Hyperthermia is hopefully easily identified; treatment can be tricky but should involve some form of icewater in most cases. Hypothermia is an important cause and effect of cardiac arrest and determining which can sometimes be a challenge.
Anaphylaxis as a cause of cardiac arrest will be treated by airway management and the epinephrine you’re giving anyway. Once the patient has arrested from sepsis or an aortic or intracranial catastrophe, it is unlikely that you will be able to meaningfully reverse the process.
Though excellent, step-by-step algorithms exist, it can be difficult to remember this differential while managing an arrested patient as well as your team of providers which, when large enough, invariably obstructs rather than augments care. However, once you’re used to taking care of pulseless patients, the differential can be streamlined.

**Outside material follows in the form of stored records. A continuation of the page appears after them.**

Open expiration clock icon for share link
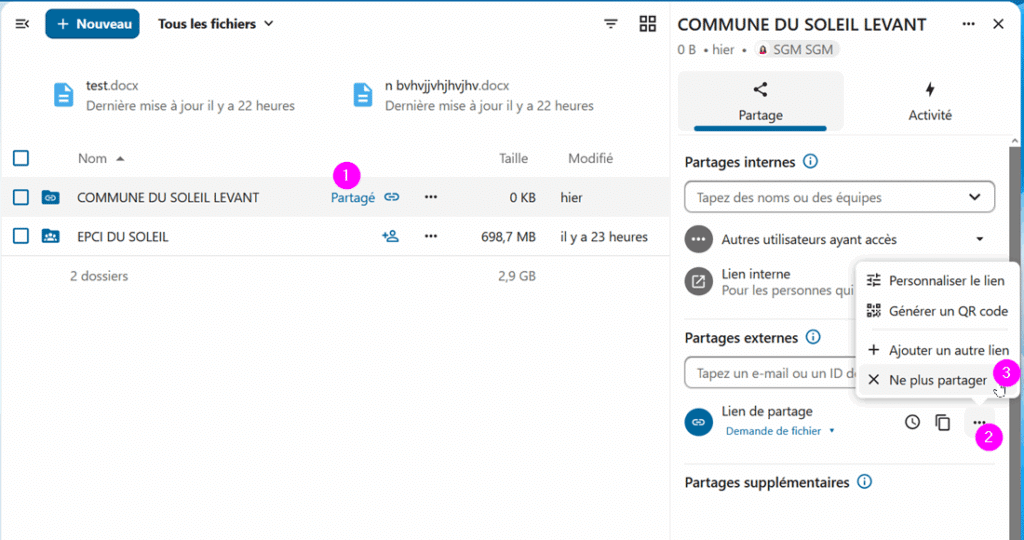 912,422
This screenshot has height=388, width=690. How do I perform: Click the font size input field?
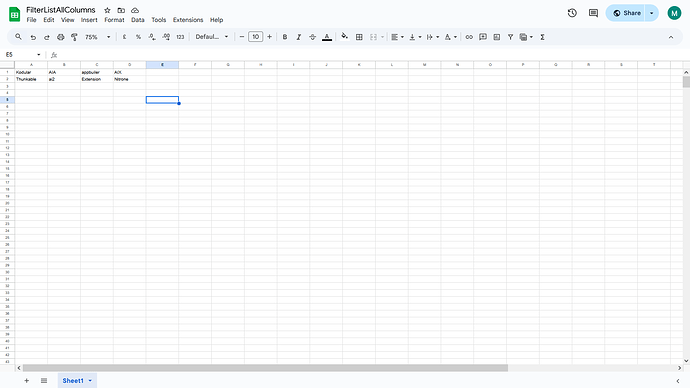pyautogui.click(x=255, y=37)
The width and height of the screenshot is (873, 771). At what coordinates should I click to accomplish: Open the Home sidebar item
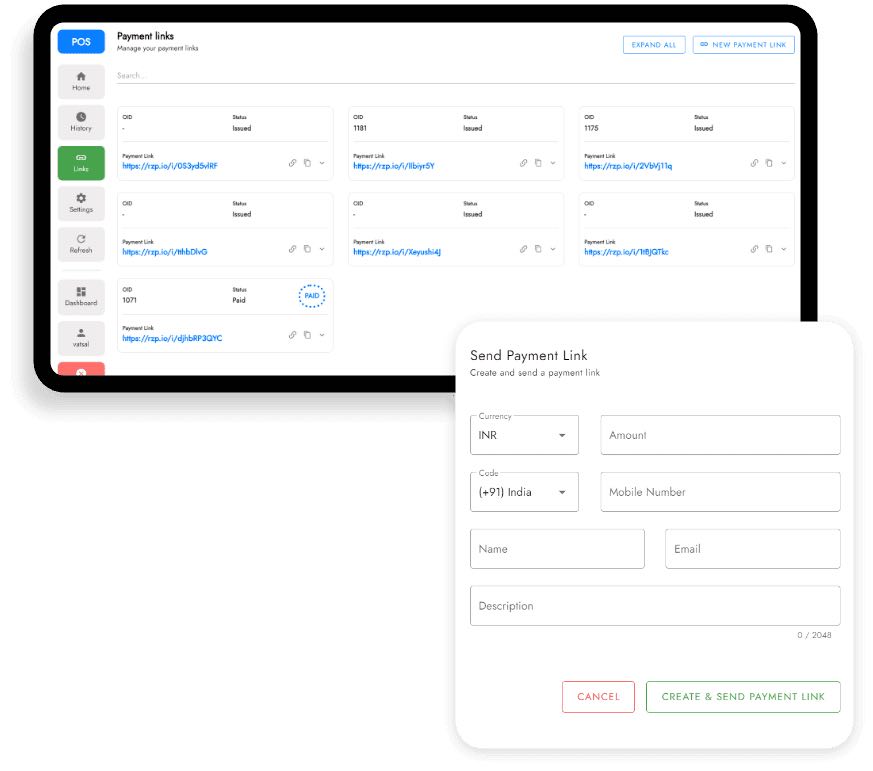[x=81, y=81]
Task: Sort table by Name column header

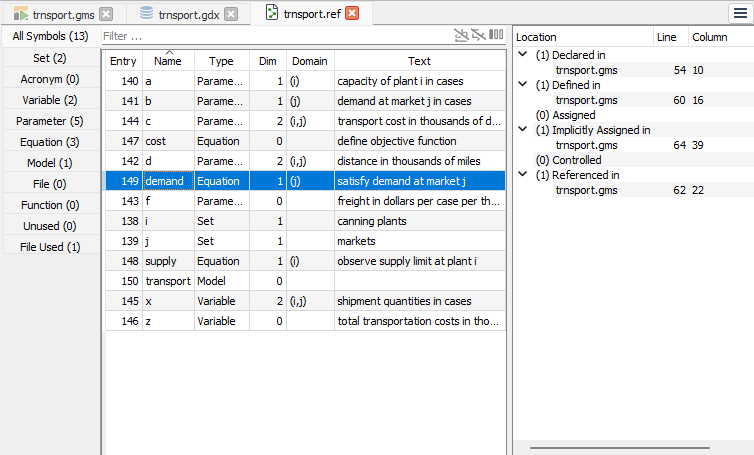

You’re not going to forget to look for and shock shockable rhythms or intubate. Hyperthermia and hypothermia announce themselves, anaphylaxis will be treated with your supportive therapies and the last three causes are more or less irreversible once the patient is dead. This just leaves eight causes which are treated with six therapies. Six is the perfect number of items for a mnemonic.
If you’ve ever been to Antwerp you know it is gloomy as hell, and you would never, ever carry bling through gloomy Antwerp. Needle, calcium, blood/fluid, thrombolytic, glucose and antidote are the six things to remind yourself to consider in the arrested patient. It’s the Hs and Ts, evolved for our post-ACLS age.
Lastly, if you are able to put arrested patients on bypass/ECMO, you are playing a different game than the rest of us and that game has a different set of rules. Come up with your own mnemonic that includes Antwerp.